- _Work task_
Give again the lines of the data from its first line through the line with "Health (652, 78)". Change nothing.

- _Records for this exercise_
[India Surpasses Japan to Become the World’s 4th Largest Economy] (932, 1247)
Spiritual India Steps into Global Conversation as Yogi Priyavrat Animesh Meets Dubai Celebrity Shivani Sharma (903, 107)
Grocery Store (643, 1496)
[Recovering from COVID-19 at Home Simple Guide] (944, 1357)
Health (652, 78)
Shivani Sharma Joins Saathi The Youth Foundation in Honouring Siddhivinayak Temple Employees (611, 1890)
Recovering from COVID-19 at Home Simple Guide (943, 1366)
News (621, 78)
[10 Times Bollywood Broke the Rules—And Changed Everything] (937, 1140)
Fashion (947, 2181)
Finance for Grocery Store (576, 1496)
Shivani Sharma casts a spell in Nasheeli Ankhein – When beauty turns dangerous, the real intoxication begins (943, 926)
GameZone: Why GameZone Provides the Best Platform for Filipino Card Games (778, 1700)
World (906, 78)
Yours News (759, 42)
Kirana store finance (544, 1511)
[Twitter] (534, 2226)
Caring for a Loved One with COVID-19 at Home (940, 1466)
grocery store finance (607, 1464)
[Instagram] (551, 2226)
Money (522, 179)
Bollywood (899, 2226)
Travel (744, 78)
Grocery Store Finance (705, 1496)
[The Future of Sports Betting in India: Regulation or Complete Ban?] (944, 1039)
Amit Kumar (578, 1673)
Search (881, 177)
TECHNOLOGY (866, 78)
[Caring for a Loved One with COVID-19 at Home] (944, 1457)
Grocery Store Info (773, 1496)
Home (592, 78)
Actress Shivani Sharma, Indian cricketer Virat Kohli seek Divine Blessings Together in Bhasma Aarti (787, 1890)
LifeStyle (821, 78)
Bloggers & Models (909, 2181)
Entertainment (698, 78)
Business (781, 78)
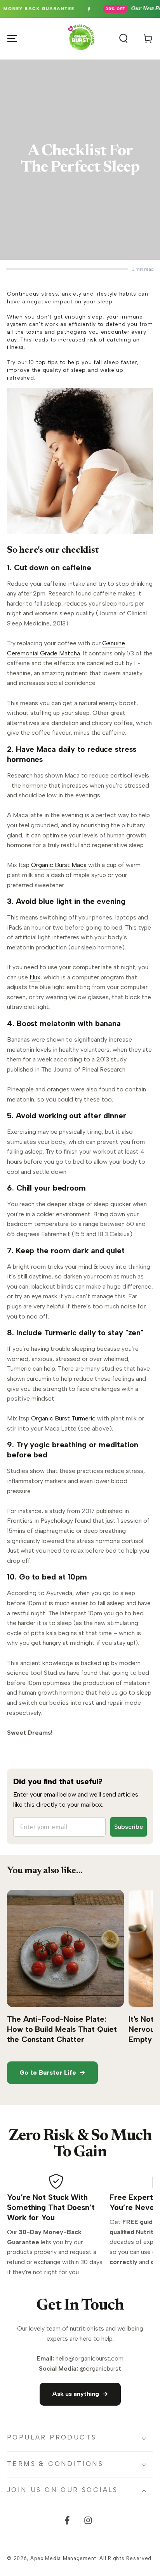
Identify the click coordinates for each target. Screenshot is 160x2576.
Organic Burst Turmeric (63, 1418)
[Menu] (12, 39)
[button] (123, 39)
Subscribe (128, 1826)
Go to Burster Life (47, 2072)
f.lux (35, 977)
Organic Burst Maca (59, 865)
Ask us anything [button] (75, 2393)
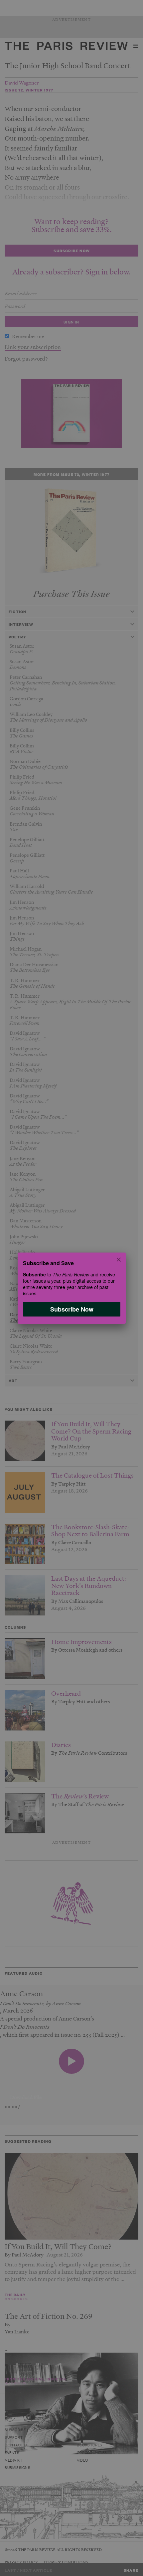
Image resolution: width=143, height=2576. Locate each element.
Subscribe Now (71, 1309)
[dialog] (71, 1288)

- _Response to this task_
[India Surpasses Japan to Become the World’s 4th Largest Economy] (932, 1247)
Spiritual India Steps into Global Conversation as Yogi Priyavrat Animesh Meets Dubai Celebrity Shivani Sharma (903, 107)
Grocery Store (643, 1496)
[Recovering from COVID-19 at Home Simple Guide] (944, 1357)
Health (652, 78)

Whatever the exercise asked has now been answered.